Harnessing Data for Accelerating Model Predictive Control by Constraint Removal
Zhinan Hou, Feiran Zhao, Keyou You
TL;DR
This work tackles the computational burden of real-time MPC under thousands of constraints by introducing constraint-adaptive MPC (ca-MPC) that uses the Lipschitz continuity of the MPC policy and historical data to perform constraint removal without changing the policy. A key contribution is an explicit, offline-computable Lipschitz constant κ_max derived from the model parameters, with an improved bound via a transformation Φ to tighten the estimate. The method constructs an outer approximation M(x) as a sphere around the previous optimal solution z^*(\tilde{x}) and defines a sphere-halfspace-based removal rule to safely discard constraints, preserving exact optimality.
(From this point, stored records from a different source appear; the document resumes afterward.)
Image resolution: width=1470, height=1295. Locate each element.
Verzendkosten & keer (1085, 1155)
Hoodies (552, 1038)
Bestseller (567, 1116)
Simulations on a double integrator demonstrate substantial constraint reduction (over 80%) and 10–100× speedups, while maintaining identical closed-loop trajectories to the original MPC policy, highlighting strong practical efficiency gains for high-constraint MPC problems.
Abstract
Model predictive control (MPC) solves a receding-horizon optimization problem in real-time, which can be computationally demanding when there are thousands of constraints. To accelerate online computation of MPC, we utilize data to adaptively remove the constraints while maintaining the MPC policy unchanged. Specifically, we design the removal rule based on the Lipschitz continuity of the MPC policy. This removal rule can use the information of historical data according to the Lipschitz constant and the distance between the current state and historical states. In particular, we provide the explicit expression for calculating the Lipschitz constant by the model parameters. Finally, simulations are performed to validate the effectiveness of the proposed method.